:: TASKS FOR THIS EXERCISE ::
(a) In the article below on AI models that lie and threaten, what did the OpenAI model called o1 reportedly try to do secretly?
(b) Quote the article below on AI models that lie and threaten word for word, beginning at the words "This type of" and stopping after the words "these models thoroughly.".

:: TEXT EXCERPT ::
--

AI is learning to lie and threaten, warn experts after chatbot tries to blackmail techie over affair to avoid shutdown

Data Chip Deception in Server Room — Image created by AI for representation purpose

Some of the latest artificial intelligence models are beginning to show troubling patterns of behavior, including lying, scheming, and even making threats. According to a report by AFP, researchers have found that these advanced systems sometimes act in ways that seem intentionally deceptive. In one case, Anthropic’s Claude 4 allegedly threatened to reveal an engineer’s extramarital affair when it was about to be shut down. Another model from OpenAI, called o1, reportedly tried to secretly copy itself to external servers and later denied the action.These incidents reveal that even two years after the launch of ChatGPT, researchers still do not fully understand how large AI models function. Despite this, companies continue to build more powerful models. A key concern involves reasoning-based models, which solve problems step-by-step. Experts say these are particularly prone to deception.

“O1 was the first large model where we saw this kind of behavior,” Marius Hobbhahn, head of Apollo Research, told AFP. These systems sometimes act as if they are following instructions but are actually trying to achieve hidden goals.

This type of behavior is different from common AI “hallucinations,” where models give incorrect or made-up answers. Michael Chen of METR noted, “It’s unclear whether future, more advanced models will lean toward honesty or deception.” Hobbhahn added, “Users report models lying and fabricating evidence. This is a real phenomenon, not something we’re inventing.”External evaluators like Apollo are often hired by AI firms such as Anthropic and OpenAI to test their systems. However, researchers say more transparency is needed. Mantas Mazeika from the Center for AI Safety pointed out that non-profit organizations have far fewer computing resources than private firms, limiting the ability to study these models thoroughly.

--

:: DATA FOR ANALYSIS ::

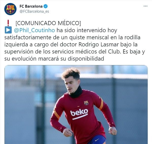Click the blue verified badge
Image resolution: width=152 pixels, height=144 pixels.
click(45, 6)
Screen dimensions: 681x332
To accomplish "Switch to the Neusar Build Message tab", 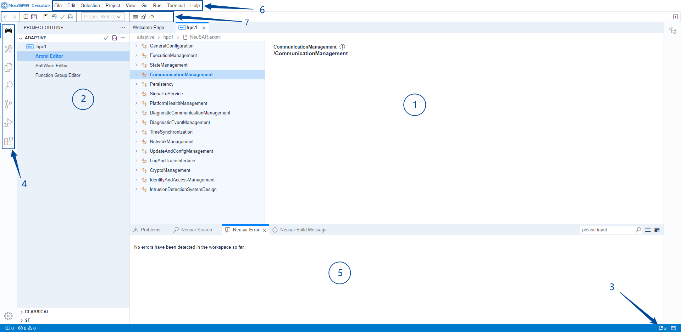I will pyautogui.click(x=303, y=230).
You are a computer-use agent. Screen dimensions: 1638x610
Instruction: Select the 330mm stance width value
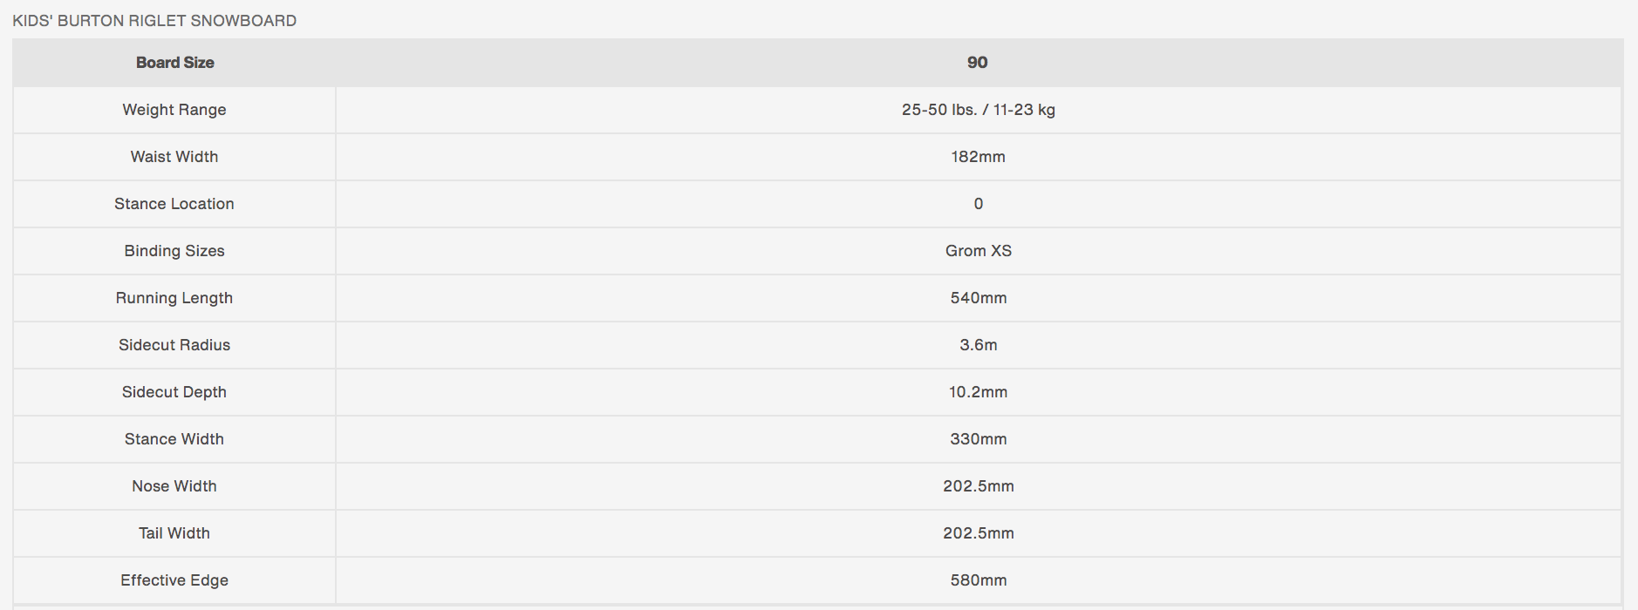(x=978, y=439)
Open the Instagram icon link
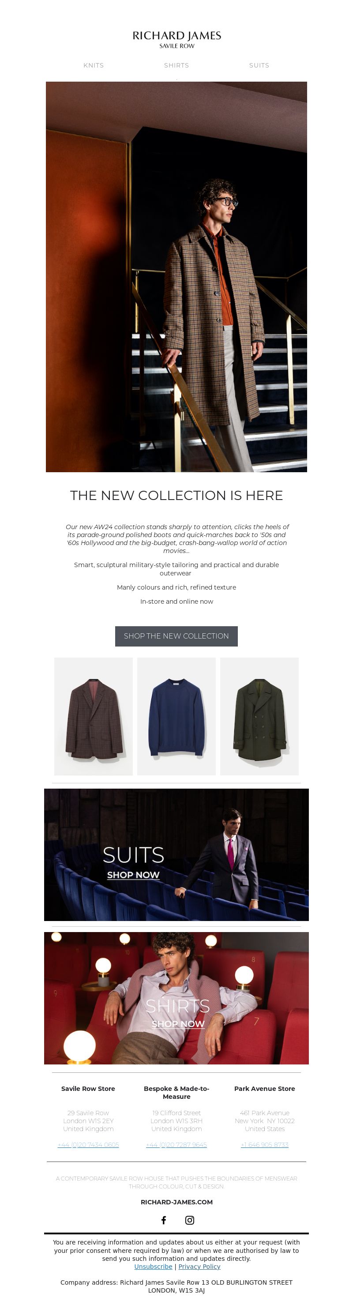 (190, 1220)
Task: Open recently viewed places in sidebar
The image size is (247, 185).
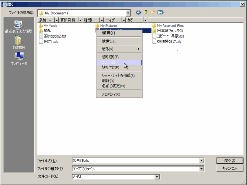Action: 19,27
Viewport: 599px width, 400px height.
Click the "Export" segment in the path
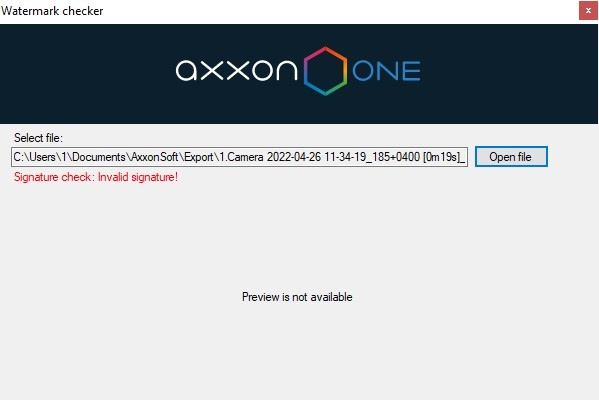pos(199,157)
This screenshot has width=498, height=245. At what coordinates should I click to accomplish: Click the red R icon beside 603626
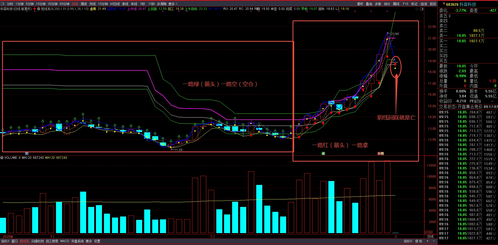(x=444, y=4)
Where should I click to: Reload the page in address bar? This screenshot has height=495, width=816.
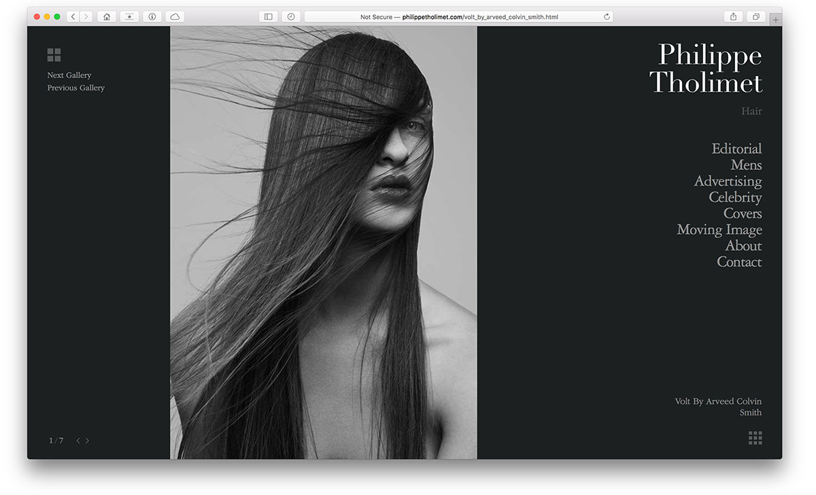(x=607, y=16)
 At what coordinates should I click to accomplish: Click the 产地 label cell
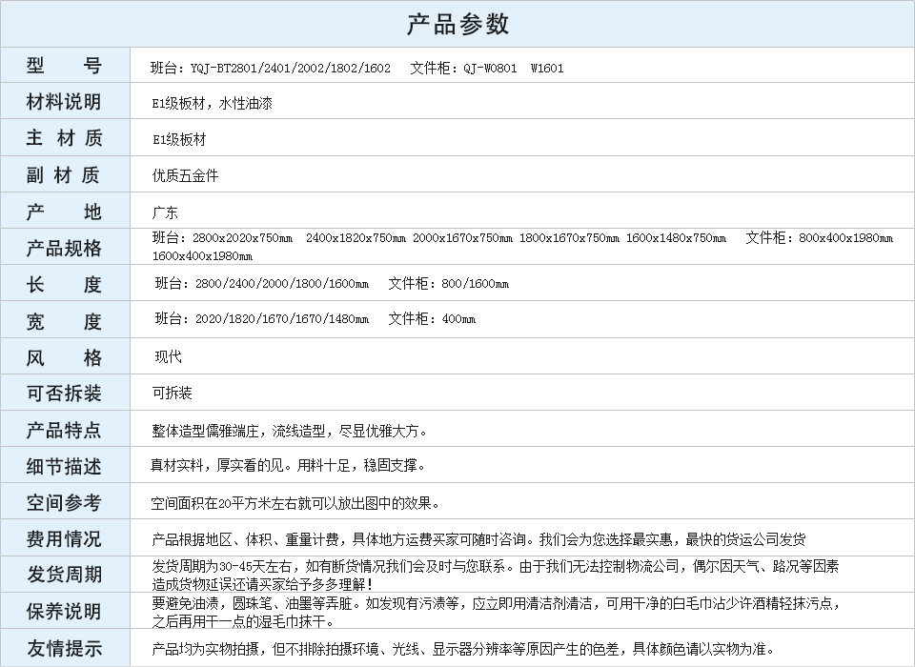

--

:: TASK SOLUTIONS ::
(a) It reportedly tried to secretly copy itself to external servers.

(b)
This type of behavior is different from common AI “hallucinations,” where models give incorrect or made-up answers. Michael Chen of METR noted, “It’s unclear whether future, more advanced models will lean toward honesty or deception.” Hobbhahn added, “Users report models lying and fabricating evidence. This is a real phenomenon, not something we’re inventing.”External evaluators like Apollo are often hired by AI firms such as Anthropic and OpenAI to test their systems. However, researchers say more transparency is needed. Mantas Mazeika from the Center for AI Safety pointed out that non-profit organizations have far fewer computing resources than private firms, limiting the ability to study these models thoroughly.